_Your objective:_ For this item, repeat the material exactly while omitting its pictures.

===============

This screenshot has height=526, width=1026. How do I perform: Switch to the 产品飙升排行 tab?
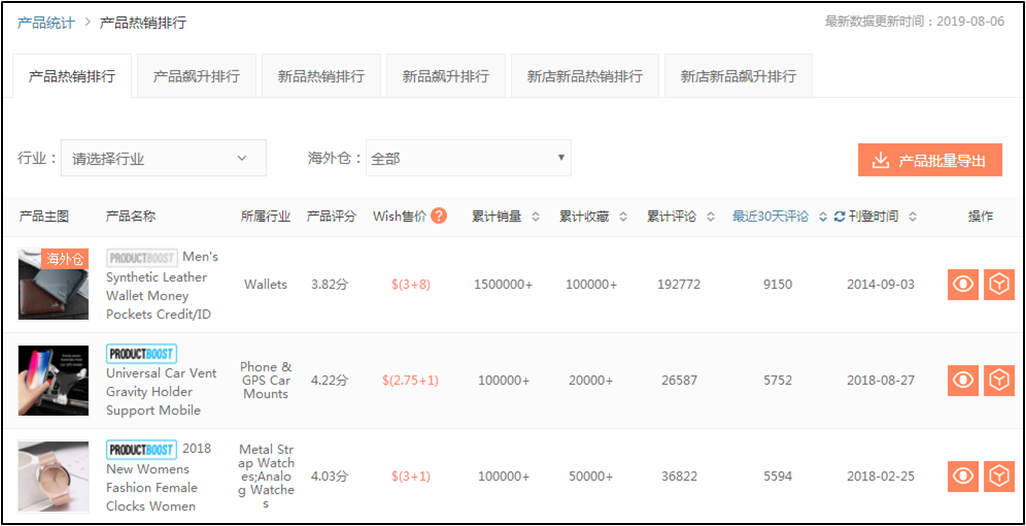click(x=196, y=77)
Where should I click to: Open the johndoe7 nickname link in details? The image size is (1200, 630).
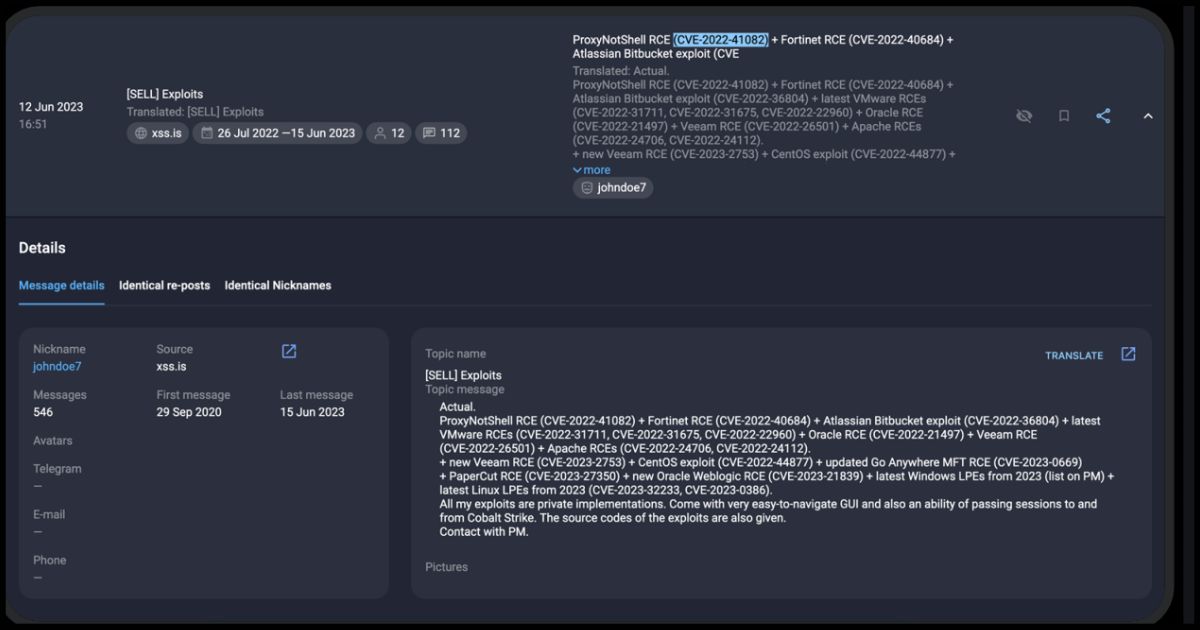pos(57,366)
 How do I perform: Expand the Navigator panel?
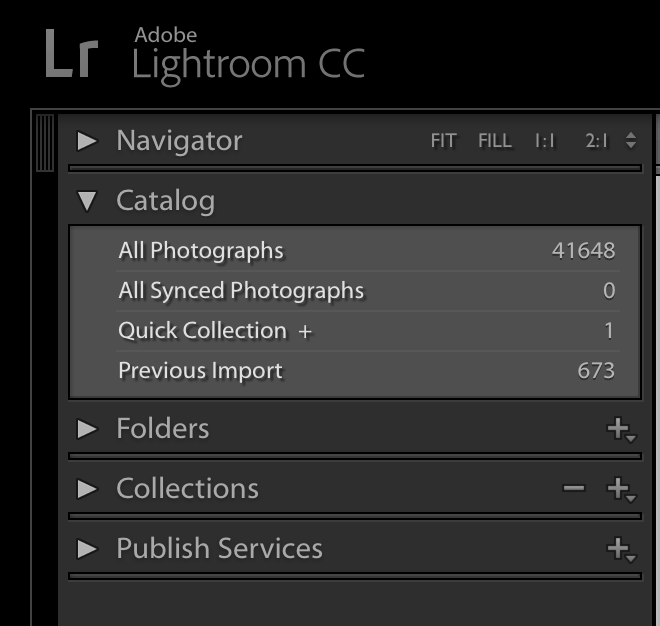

===============

_Solved problem:_
This screenshot has height=526, width=1026. How do I perform: Switch to the 产品飙升排行 tab?
click(x=196, y=77)
Where should I click to: Open the johndoe7 nickname link in details? The image size is (1200, 630).
pos(57,366)
 How do I perform: Expand the Navigator panel?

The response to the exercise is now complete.